◆ WORK TASK ◆
Please find every line in the records below that contains the word "agent", and copy it.

◆ EXERCISE MATERIAL ◆
=-=-=

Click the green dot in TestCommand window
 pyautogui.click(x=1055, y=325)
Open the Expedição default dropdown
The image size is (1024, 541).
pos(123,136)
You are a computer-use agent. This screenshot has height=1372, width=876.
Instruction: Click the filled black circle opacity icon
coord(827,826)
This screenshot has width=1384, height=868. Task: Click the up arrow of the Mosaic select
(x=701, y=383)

=-=-=

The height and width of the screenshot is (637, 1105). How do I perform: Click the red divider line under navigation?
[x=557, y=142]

=-=-=

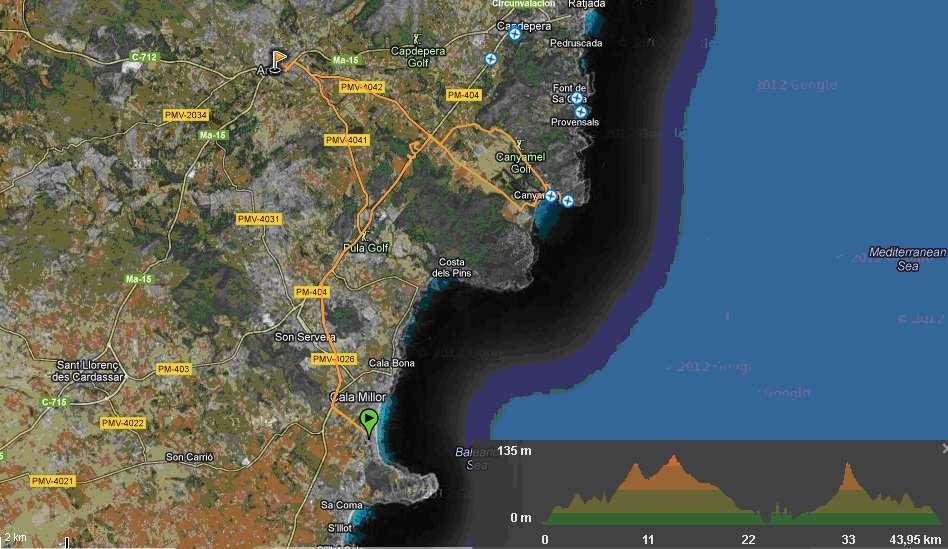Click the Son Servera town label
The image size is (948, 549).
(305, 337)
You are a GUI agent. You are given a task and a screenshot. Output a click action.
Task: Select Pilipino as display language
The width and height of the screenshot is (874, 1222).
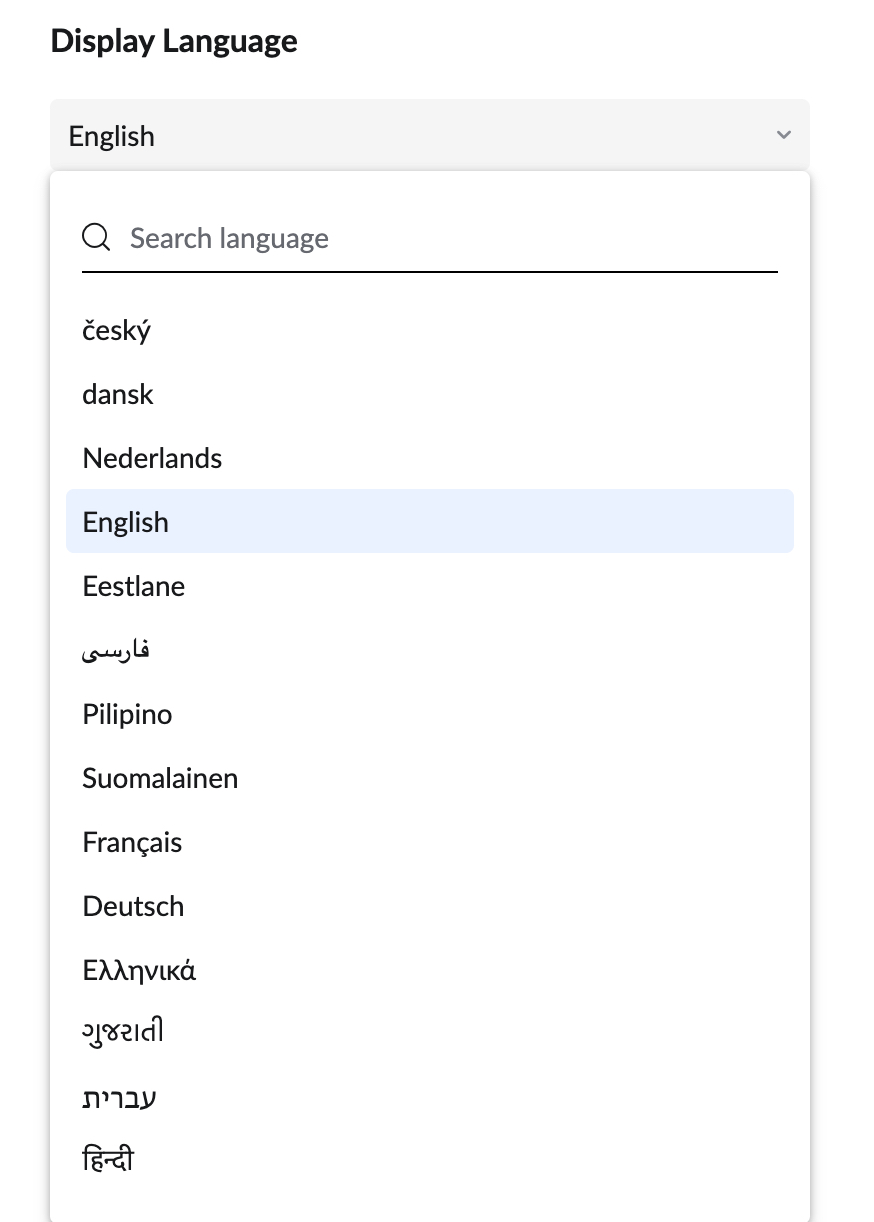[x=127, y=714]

=-=-=

◆ FINISHED TASK ◆
You are a computer-use agent. This screenshot has height=1372, width=876.
You are a GUI agent. You are given a task and a screenshot. Output a click action.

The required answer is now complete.